On January 1, 2015, I made the decision to quit my occupational therapy job by August so I could focus more of my energy on acting and comedy, which was a tough decision considering how much I hate disappointing people. Thankfully, my boss made it pretty easy on my first day back from the winter break, clairvoyantly asking, "Katie, do you need to talk to me about something?" I guess I'm not very good at being mysterious or elusive. So, I told her I'd be leaving in August, after directing SunKids Summer Camp of course, because obedient Katie couldn't fathom giving any less than 7 months notice.
Making this job-quitting decision seemed to fuel the increasingly insistent and persistent voice in my head saying, "Remember you promised yourself you'd move away some day when you're an adult? You're an adult now! Move somewhere new! Have an adventure!" So I decided to move to New York and convinced my boyfriend of four months to move with me. This is how that went: "Hey, Eric. I think I need to move to New York this year. Do you want to come?" "Yep!" Easy. Then I told my parents I'd not only be moving but I'd also be living with a boy.

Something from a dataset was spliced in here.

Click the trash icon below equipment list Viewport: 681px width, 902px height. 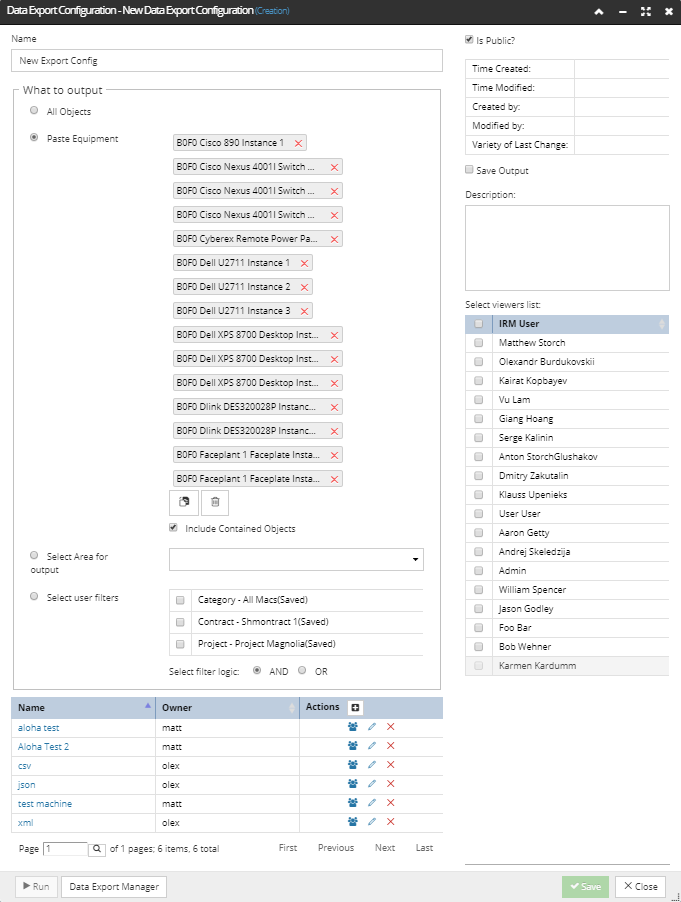[x=215, y=502]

Not as easy. We don't need to get into it.
So I did it! I quit my job and moved to New York! Of course it hasn't just been the overly-glamorized social media-depicted joy ride that might look like from the outside. There have been plenty of downs amid the ups, including:
Sporadic just-moved cries:
On night 1 when Eric didn't put his arm around me walking around Harlem in the dark even though he never puts his arm around me.

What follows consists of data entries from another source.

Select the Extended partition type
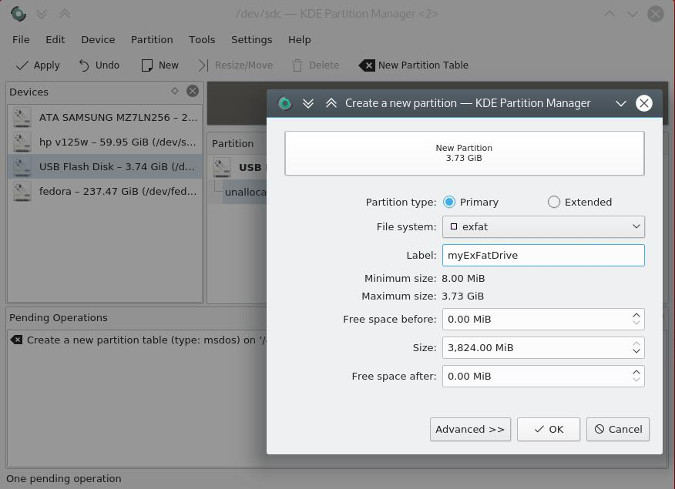 pyautogui.click(x=554, y=202)
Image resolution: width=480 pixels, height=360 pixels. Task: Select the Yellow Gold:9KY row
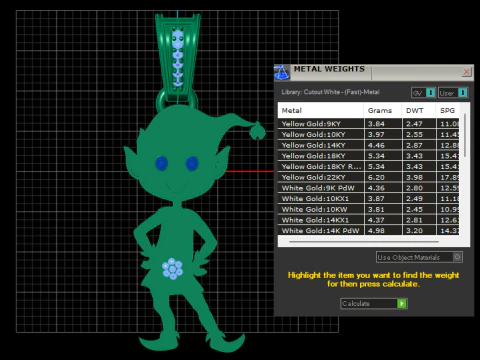(368, 124)
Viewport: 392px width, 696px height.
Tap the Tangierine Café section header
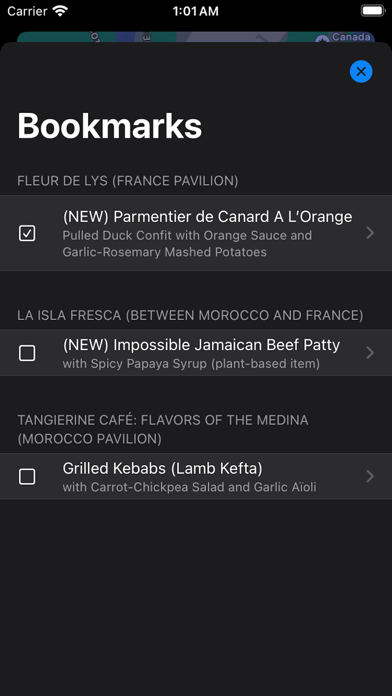pyautogui.click(x=162, y=429)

On day 2 in the middle of Target in the Bronx when I asked Eric if he was hungry and he said no and I was hungry but I didn't want to say I was hungry if he wasn't, but I was really hungry.

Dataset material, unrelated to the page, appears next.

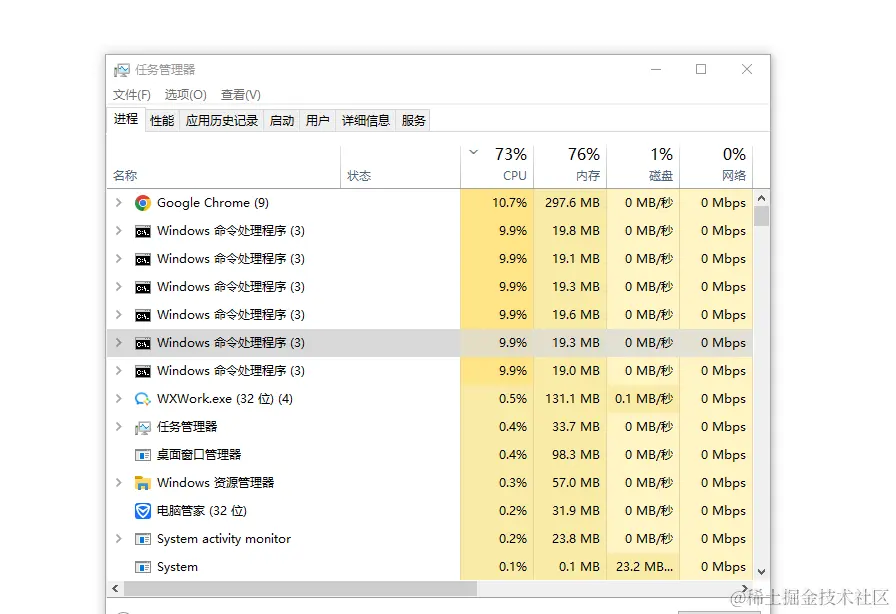Click the WXWork.exe application icon

coord(141,398)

On day 3 when we had to do a bunch of public transporting to the airport and it was hard.
Discovering that it is VERY easy to find an OT job in New York and accidentally finding 3 part-time jobs, then having to quit one of the jobs, triggering my "don't disappoint people" anxiety.
Realizing all the "mosquito bites" I was getting were actually bed bug bites! This was horrible, but is now officially resolved, so please don't be afraid to hug me.
Sleeping on an air mattress for 3 months, partially due to fear of buying a mattress in case of lingering bedbugs.
Springing a tiny leak in said air mattress--a leak small enough that it was impossible to find for 3 days but big enough to make me wake up angry and engulfed every morning.
Over-inflating and exploding two sections of said air mattress as depicted below:
For weeks, our biggest argument was "Whose turn is it to sleep on the lump?" The answer to that question should have been "Buy a futon immediately."
So, no, not everything about my move to New York has been accompanied by a state of unparalleled euphoria, but in all honesty, a big part of it has. For the first time in my life I feel like I'm writing my own story. I'm writing the whole thing. I'm finally listening to and acting on my own intuition instead of the "shoulds" in the back of my mind. It is empowering to realize that not everyone needs to like me, but as long as I'm true to myself, no one can take away my authenticity.
This year, I've managed to crawl out of my very deep and dark hole. It hasn't been easy and the living isn't easier out here, but it is clearer. I know that I'm living with more intention now. I'm not at the end of my journey by any means, but this feels like a good time to share these reflections with you. Thank you for being part of my year of growth. Thank you for fueling my first timid wisps of self-assurance with abounding support and encouragement. Thank you for helping me see that I don't need your permission to follow my intuition and live for me.